Slaying the Messenger?


Slaying the Messenger?
February 26, 2013 - 3:00am
By Allie Grasgreen

Landen Gambill took an unusual step after she was sexually assaulted.

She reported it.

Unusual why? Because the vast majority of rapes go unreported.

But now Gambill is the one on trial. The student-run Honor Court at the University of North Carolina at Chapel Hill informed her last week that it’s charging her with violation of the Honor Code under a statute prohibiting “Disruptive or intimidating behavior that willfully abuses, disparages, or otherwise interferes with another…. so as to adversely affect their academic pursuits, opportunities for university employment, participation in university-sponsored extracurricular activities, or opportunities to benefit from other aspects of University Life.”

Gambill has spoken about the assault in different media outlets, but she’s never publicly identified the perpetrator by name. And last month, half a year after the University of North Carolina’s student-run Honor Court determined her case lacked sufficient evidence to punish her former boyfriend – who Gambill and others said repeatedly abused her verbally and sexually – she, along with 64 other survivors and a former dean of students, filed a complaint with the U.S. Education Department over UNC’s handling of Gambill’s case and others.

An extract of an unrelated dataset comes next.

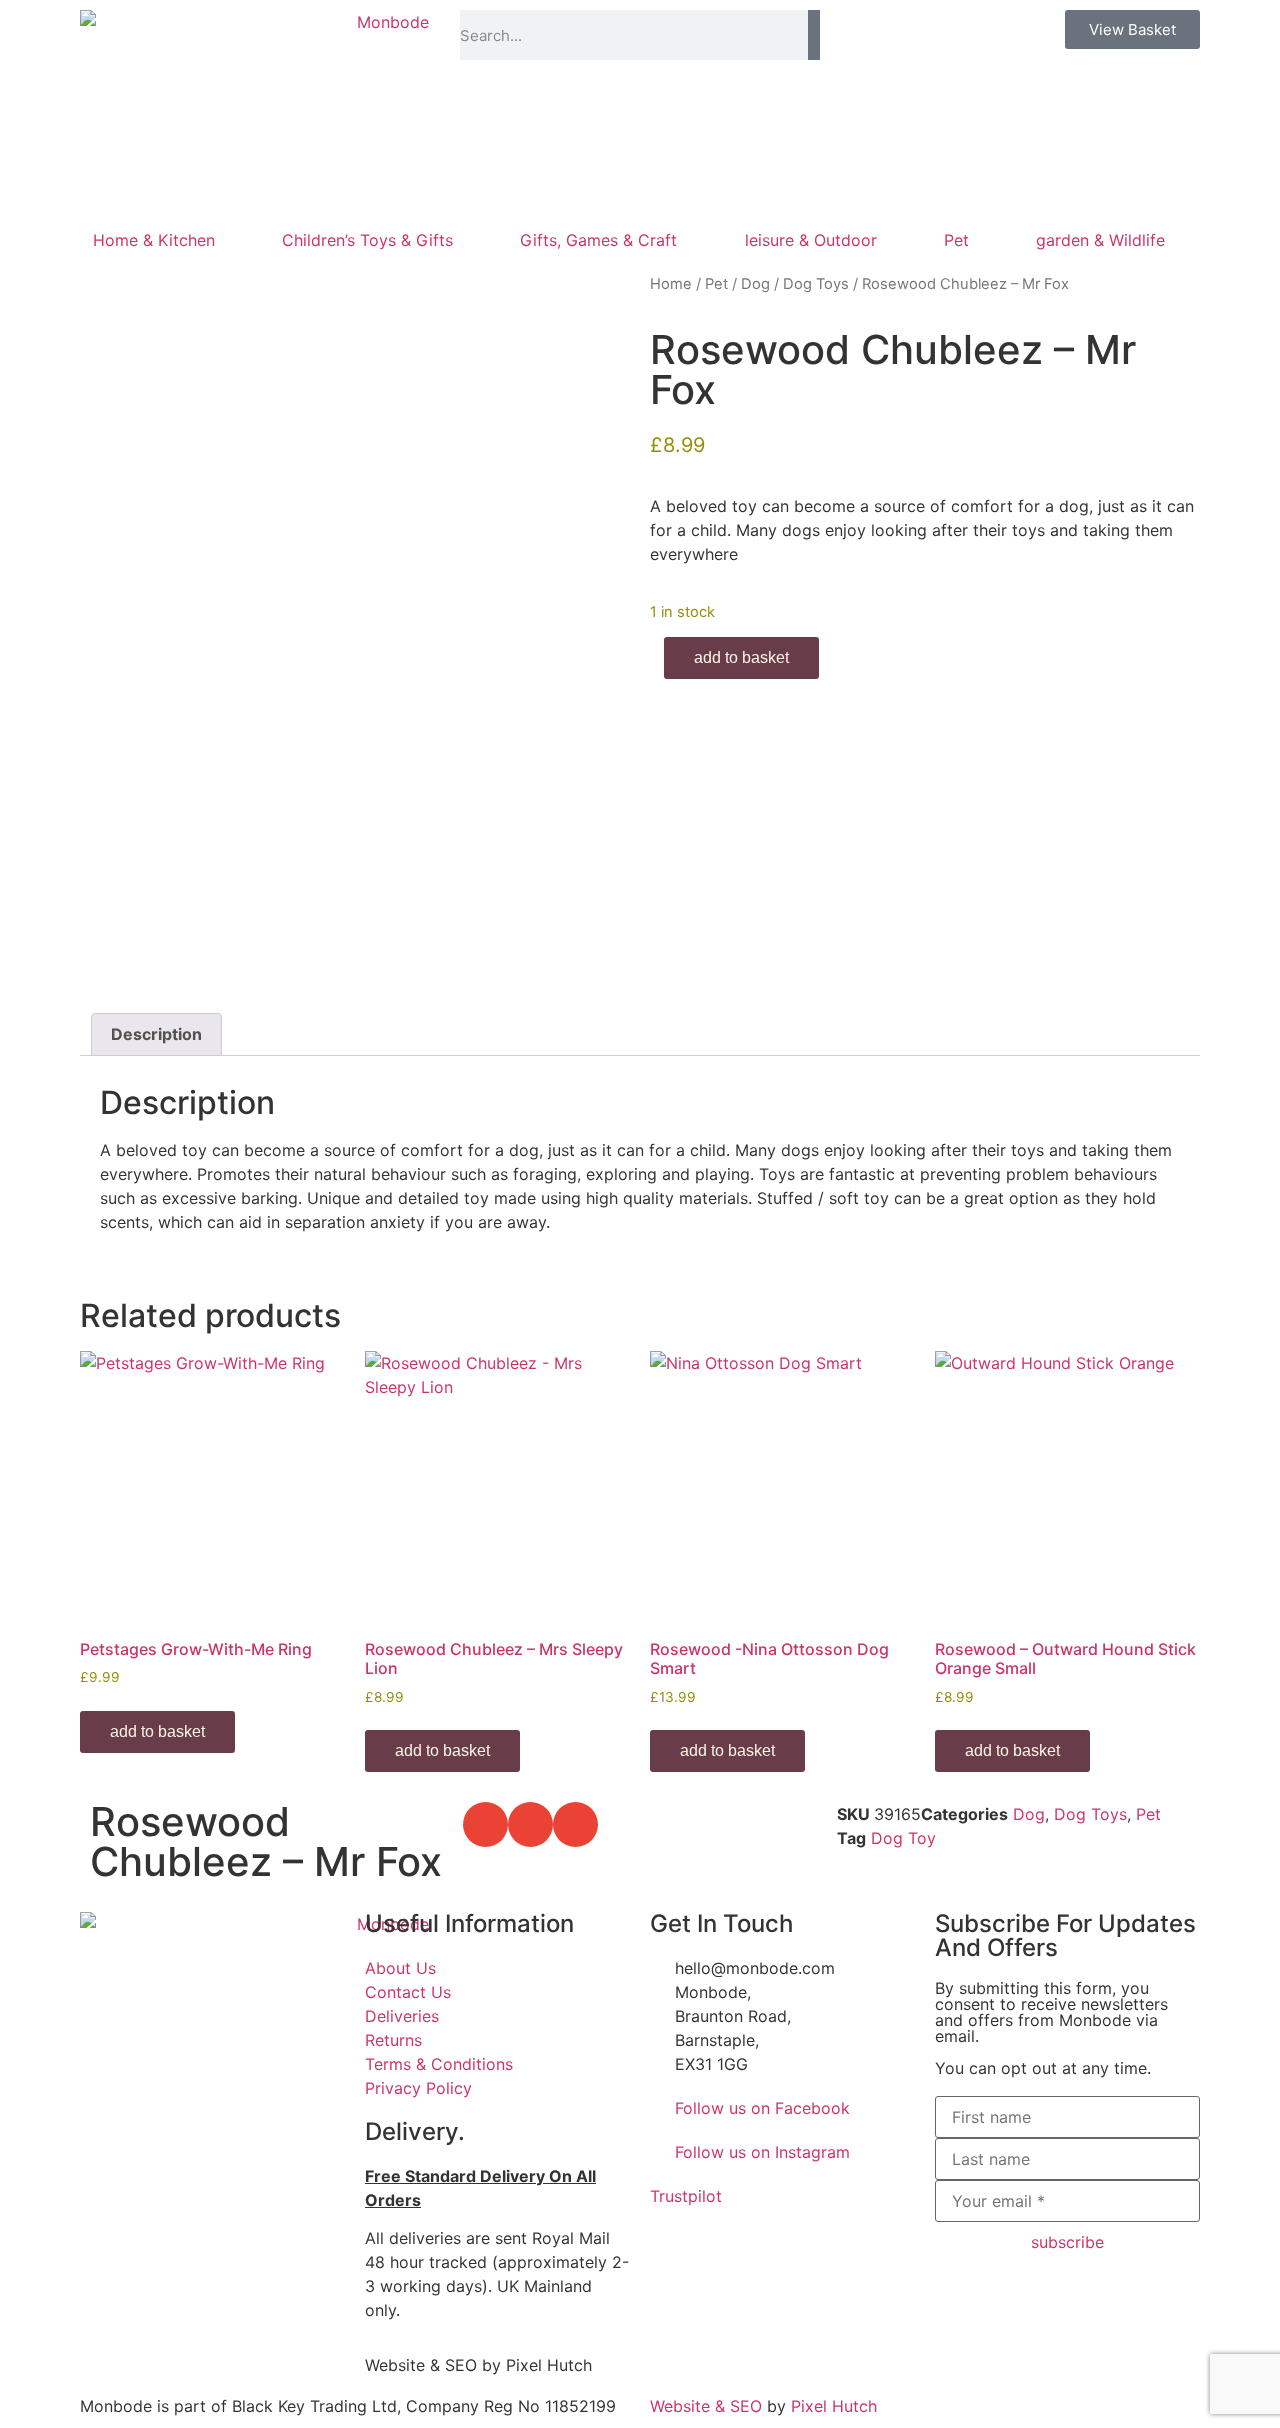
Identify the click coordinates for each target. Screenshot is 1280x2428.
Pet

I’ve hesitated about posting this. In one sense, it could be claimed that the rape case has been “adjudicated”, but not by a proper trial court, and by a process that is often variously hostile to males and rigged to protect athletes (depending on the university and circumstance). Maybe this really was a false accusation (though the lengths Gambill is enduring suggests otherwise). Real or false, the university, however, is trying to punish Gambill for daring to use entirely legal means to further her claim. That is a problem, IMO, and if this stands, a means of retaliating against whistleblowers.